TASK: Below are the records; count the lines that include the string "will" and give only that number.

THE RECORDS:
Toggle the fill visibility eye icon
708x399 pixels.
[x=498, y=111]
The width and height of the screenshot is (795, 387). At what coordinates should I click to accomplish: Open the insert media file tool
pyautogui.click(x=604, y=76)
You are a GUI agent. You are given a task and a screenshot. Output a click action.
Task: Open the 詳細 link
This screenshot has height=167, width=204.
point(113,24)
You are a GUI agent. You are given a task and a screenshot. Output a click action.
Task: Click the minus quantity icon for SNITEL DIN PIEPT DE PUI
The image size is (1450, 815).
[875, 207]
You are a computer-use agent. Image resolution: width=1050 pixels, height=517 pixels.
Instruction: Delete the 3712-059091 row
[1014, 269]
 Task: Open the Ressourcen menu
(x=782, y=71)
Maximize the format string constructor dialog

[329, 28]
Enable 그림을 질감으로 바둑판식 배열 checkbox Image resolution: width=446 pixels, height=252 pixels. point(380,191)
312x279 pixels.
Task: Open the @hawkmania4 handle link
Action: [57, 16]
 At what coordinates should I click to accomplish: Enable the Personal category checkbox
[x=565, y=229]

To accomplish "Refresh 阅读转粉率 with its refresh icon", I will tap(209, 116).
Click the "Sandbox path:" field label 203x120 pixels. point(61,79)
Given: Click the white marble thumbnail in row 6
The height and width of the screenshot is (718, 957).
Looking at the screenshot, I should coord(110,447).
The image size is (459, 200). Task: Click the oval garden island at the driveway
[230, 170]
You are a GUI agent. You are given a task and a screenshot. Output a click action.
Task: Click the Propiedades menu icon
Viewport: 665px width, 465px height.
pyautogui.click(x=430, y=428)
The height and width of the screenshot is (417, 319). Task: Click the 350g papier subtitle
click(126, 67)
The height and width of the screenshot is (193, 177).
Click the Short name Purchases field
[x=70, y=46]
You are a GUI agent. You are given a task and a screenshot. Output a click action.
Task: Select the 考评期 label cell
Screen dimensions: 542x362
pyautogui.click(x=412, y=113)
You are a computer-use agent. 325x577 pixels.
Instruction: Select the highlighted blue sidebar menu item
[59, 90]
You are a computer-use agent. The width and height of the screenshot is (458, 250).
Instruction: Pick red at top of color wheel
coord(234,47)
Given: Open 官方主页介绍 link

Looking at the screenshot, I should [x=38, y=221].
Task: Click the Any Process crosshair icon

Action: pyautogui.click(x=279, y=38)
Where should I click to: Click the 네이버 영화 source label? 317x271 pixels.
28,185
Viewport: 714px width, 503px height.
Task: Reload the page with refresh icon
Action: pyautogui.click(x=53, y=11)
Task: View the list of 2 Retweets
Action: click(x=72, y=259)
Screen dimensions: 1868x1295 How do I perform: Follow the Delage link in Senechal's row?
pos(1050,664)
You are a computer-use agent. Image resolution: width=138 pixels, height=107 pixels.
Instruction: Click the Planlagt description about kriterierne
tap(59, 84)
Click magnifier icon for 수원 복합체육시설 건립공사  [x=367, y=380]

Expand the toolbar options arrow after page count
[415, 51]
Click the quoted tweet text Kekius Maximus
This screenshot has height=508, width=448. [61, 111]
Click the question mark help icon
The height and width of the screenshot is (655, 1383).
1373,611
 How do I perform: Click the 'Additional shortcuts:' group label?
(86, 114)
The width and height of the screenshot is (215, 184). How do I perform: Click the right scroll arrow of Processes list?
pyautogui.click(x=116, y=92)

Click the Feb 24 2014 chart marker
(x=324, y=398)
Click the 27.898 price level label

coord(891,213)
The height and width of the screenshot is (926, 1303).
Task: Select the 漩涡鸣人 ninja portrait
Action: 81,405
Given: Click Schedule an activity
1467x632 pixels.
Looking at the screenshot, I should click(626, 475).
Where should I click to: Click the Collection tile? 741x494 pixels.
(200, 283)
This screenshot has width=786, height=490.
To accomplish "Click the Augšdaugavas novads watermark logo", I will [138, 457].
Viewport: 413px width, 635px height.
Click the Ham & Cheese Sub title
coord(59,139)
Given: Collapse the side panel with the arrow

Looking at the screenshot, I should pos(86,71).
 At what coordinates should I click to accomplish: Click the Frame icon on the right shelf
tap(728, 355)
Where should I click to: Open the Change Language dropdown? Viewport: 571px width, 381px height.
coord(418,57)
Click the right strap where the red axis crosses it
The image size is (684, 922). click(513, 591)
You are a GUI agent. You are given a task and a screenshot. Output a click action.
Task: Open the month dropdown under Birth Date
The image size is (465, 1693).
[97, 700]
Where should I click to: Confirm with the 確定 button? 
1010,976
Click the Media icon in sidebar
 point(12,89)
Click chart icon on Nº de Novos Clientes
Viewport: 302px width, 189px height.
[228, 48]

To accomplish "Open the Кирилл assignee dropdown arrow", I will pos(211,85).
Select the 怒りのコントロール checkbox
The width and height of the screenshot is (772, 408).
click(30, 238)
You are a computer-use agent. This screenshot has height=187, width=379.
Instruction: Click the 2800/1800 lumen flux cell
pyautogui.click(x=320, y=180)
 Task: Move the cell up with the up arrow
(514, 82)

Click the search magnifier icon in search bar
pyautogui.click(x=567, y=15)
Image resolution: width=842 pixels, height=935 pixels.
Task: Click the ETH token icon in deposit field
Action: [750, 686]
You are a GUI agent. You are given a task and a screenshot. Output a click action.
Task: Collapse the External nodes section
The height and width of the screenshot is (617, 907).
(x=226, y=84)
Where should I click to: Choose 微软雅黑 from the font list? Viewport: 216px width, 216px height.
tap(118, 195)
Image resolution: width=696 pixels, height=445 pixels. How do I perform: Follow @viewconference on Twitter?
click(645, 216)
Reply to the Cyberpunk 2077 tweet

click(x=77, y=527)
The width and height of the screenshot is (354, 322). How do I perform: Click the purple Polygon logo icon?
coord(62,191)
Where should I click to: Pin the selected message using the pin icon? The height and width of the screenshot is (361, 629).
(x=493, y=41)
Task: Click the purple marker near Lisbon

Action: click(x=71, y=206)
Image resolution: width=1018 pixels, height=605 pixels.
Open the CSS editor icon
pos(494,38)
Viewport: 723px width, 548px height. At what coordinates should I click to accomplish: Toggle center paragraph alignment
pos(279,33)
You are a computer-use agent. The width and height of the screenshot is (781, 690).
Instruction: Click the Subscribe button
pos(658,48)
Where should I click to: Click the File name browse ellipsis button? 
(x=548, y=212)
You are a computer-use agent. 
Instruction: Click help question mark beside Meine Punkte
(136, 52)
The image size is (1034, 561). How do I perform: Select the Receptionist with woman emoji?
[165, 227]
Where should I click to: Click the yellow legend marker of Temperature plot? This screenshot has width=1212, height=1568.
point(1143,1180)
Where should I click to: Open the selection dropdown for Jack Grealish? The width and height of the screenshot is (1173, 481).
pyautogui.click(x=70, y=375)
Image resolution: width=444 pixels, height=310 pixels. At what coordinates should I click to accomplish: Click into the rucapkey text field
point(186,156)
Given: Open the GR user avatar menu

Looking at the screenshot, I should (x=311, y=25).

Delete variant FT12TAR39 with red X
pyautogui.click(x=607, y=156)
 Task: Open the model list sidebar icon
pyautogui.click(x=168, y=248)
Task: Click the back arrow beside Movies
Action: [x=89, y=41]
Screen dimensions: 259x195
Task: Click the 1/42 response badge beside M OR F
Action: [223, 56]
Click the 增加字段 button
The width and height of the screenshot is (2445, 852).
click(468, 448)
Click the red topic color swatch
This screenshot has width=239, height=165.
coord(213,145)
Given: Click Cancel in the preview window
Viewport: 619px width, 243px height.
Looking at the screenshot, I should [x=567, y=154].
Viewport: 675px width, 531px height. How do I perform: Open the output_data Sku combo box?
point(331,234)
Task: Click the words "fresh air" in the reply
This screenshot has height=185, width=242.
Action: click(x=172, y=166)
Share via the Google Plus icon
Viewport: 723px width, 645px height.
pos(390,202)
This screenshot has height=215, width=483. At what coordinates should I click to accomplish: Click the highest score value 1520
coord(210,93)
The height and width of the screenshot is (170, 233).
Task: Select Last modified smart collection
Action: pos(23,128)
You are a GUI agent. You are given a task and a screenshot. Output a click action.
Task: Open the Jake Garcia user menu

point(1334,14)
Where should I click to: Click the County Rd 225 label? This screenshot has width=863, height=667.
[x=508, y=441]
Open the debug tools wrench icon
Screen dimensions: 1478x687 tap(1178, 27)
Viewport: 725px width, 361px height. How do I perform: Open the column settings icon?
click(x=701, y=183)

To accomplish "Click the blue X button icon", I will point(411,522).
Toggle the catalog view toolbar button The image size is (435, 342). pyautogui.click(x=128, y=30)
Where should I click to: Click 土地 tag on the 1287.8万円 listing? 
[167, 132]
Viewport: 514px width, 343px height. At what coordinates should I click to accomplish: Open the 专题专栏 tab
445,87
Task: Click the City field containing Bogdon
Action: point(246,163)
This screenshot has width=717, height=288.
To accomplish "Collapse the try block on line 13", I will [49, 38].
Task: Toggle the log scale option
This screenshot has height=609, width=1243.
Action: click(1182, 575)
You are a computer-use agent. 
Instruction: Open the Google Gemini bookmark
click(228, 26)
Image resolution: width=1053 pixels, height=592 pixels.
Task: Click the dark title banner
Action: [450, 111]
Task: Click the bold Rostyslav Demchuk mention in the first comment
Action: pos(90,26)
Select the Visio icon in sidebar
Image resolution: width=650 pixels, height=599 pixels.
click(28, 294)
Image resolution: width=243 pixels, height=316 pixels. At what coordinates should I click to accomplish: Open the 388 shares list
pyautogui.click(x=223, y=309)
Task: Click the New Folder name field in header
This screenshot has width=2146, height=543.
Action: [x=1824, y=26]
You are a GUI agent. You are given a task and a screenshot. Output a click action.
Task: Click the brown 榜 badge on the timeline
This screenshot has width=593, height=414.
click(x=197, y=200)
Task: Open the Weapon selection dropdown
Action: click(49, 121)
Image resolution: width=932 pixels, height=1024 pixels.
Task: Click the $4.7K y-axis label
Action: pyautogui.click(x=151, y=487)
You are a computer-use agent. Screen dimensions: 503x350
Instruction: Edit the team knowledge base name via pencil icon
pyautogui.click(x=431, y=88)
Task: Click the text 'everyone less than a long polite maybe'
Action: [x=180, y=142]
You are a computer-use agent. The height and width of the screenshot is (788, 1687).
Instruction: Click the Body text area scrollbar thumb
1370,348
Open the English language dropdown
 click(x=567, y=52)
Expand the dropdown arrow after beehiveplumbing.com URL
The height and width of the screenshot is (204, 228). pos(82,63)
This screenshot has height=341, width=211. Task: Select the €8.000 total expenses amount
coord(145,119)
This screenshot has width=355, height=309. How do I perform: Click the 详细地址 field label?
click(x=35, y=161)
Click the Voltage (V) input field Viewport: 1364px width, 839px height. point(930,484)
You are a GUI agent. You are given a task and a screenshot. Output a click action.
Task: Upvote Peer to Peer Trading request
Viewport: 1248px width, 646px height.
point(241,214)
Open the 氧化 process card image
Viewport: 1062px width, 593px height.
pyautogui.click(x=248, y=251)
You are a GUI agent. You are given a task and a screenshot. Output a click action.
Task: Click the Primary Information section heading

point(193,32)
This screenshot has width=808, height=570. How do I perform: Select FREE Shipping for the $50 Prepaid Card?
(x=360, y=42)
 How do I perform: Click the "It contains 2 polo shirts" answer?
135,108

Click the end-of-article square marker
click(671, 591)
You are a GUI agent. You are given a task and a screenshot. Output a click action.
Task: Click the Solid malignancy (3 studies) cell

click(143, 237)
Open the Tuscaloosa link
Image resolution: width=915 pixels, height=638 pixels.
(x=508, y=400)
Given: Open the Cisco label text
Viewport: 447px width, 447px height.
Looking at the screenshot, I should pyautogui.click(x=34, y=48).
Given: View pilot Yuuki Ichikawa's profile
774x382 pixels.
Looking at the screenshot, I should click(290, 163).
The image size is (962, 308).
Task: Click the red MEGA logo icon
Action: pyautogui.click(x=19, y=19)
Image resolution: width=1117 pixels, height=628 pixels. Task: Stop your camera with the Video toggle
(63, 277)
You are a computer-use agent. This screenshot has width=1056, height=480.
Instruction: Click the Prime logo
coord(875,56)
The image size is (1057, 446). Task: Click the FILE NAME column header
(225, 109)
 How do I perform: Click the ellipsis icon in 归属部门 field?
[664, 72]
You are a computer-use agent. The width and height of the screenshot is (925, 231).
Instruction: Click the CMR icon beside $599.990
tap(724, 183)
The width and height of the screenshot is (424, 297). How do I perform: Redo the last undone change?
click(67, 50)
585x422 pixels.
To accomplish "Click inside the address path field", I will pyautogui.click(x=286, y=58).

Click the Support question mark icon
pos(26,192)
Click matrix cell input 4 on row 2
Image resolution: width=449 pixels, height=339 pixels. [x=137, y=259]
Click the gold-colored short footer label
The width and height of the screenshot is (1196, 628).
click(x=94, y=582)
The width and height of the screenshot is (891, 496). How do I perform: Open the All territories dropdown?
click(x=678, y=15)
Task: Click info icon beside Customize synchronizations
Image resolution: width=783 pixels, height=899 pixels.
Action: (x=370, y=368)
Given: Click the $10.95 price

SOLUTION: 6